35 NGOs from Romania and the Republic of Moldova were part of the three stages of these extensive humanitarian action, spread over two years, which cumulatively received financial support of over 14 million euros. Meanwhile, support projects are closing, but in Romania, there are still over 100,000 Ukrainian citizens who need support to integrate socially.

“URGENCY is the word that characterized us during this period, but this urgency was not specific only to the last two years; let’s not forget that before the Ukrainian crisis, there was the one generated by the pandemic. Therefore, I can say that in the last 4 years, urgency has become a state of normality for DGASMB, and the COVID crisis has prepared us for the situation with Ukraine. If there is any consensus regarding the last two years, it is the fact that everyone pitched in, and that says a lot about where we stand with the democratic process and the development of public social services in Romania. This situation has sent us a signal that it is possible, and I believe that all this experience with Ukraine must be used, analyzed, studied, dissected by all of us who have been involved, by those who make public policies, to see what worked and what didn’t work to prepare us for the next crisis. We don’t know what the next crisis will be, but surely there will be one.” – Cosmina Simiean, General Director of DGASMB

On February 24, marking two years since the onset of the conflict in Ukraine, the national TV channel TVR 2 will broadcast an extensive discussion  on this topic. How has Romania changed with the onset of the conflict in Ukraine? What will happen in the long term, especially since external support for social projects dedicated to refugees is beginning to close? A discussion moderated by Valentina Băințan, TVR journalist. Among the guests: Daniela Boșca – Executive Director of FONPC, Cosmina Simiean, General Director of DGASMB, Bogdan Simion – Executive Director of the SERA Romania Foundation, Marcel Miclău, Secretary General of ANOFM.

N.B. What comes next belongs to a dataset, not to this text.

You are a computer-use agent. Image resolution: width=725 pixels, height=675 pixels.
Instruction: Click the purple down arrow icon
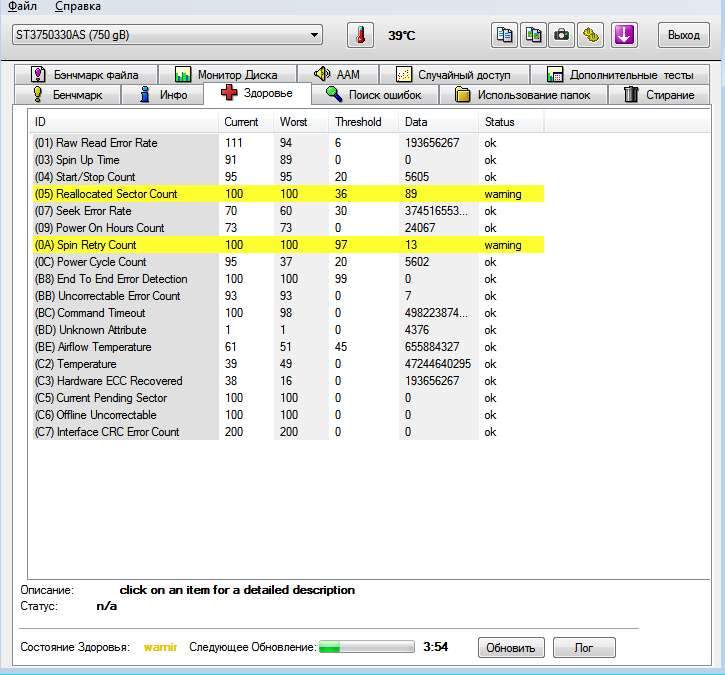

Other figures regarding the CARE FOR UKRAINE intervention in Romania, as of February 1, 2024:

– Beneficiaries who received social assistance – 72.961

– Beneficiaries who received psychological assistance – 22.341 beneficiaries

– Beneficiaries who received medical assistance and treatment – 10.733

– Distributed food packages – 63.928

– Number of beneficiaries who received food products in Romania – 45.710

– Number of beneficiaries who received food products in Ukraine – 69.314

– Border intervention at Siret and Isaccea customs – 49.233 beneficiaries

– Total number of  Ukrainian children registered by mobile teams in Primero programme, managed by SERA Foundation with the support of ANPDCA and UNICEF – 34.351

The organizations and projects supported by CARE and implemented nationally by the SERA Romania Foundation with the support of CARE France and FONPC in the past two years include: YouHub Association, FARA Foundation, ESTUAR Foundation, CARUSEL Association, Esperando Association, Parada Foundation, AMURTEL România Association, ASSOC Baia Mare Association, AUTISM Baia Mare Association, Create Yourself Association, European Center for Legal Education and Research – ECLER, International Foundation for Child and Family „Dr. Alexandra Zugrăvescu”, Q-ARTS Association, The Social Incubator Association, Hello Children from Romania Association, ANAIS Association,  „Rădăuțiul Civic” Association, Hands Across Romania Association, Inimă de Copil Foundation, National SCOUTS Romania Organization, ALIAT for Mental Health, Society for Children and Parents, NGOs for Social Services  Federation, Club Sportiv Olimpic Snagov Association, Bethany Foundation for Social Services, Profilaxis Medical Help Foundation, Star of Hope Romania Foundation, eLiberare Association, Keystone Human Services International Moldova, Rehabilitation Center for Torture Victims “Memoria” (RCTV Memoria) Moldova, Women’s Law Center Moldova, DGASPC Sector 1, DGASMB, DGASPC Sector 3, DGASPC Tulcea, DGASPC Suceava, DGASPC Maramureș, DGASPC Brașov.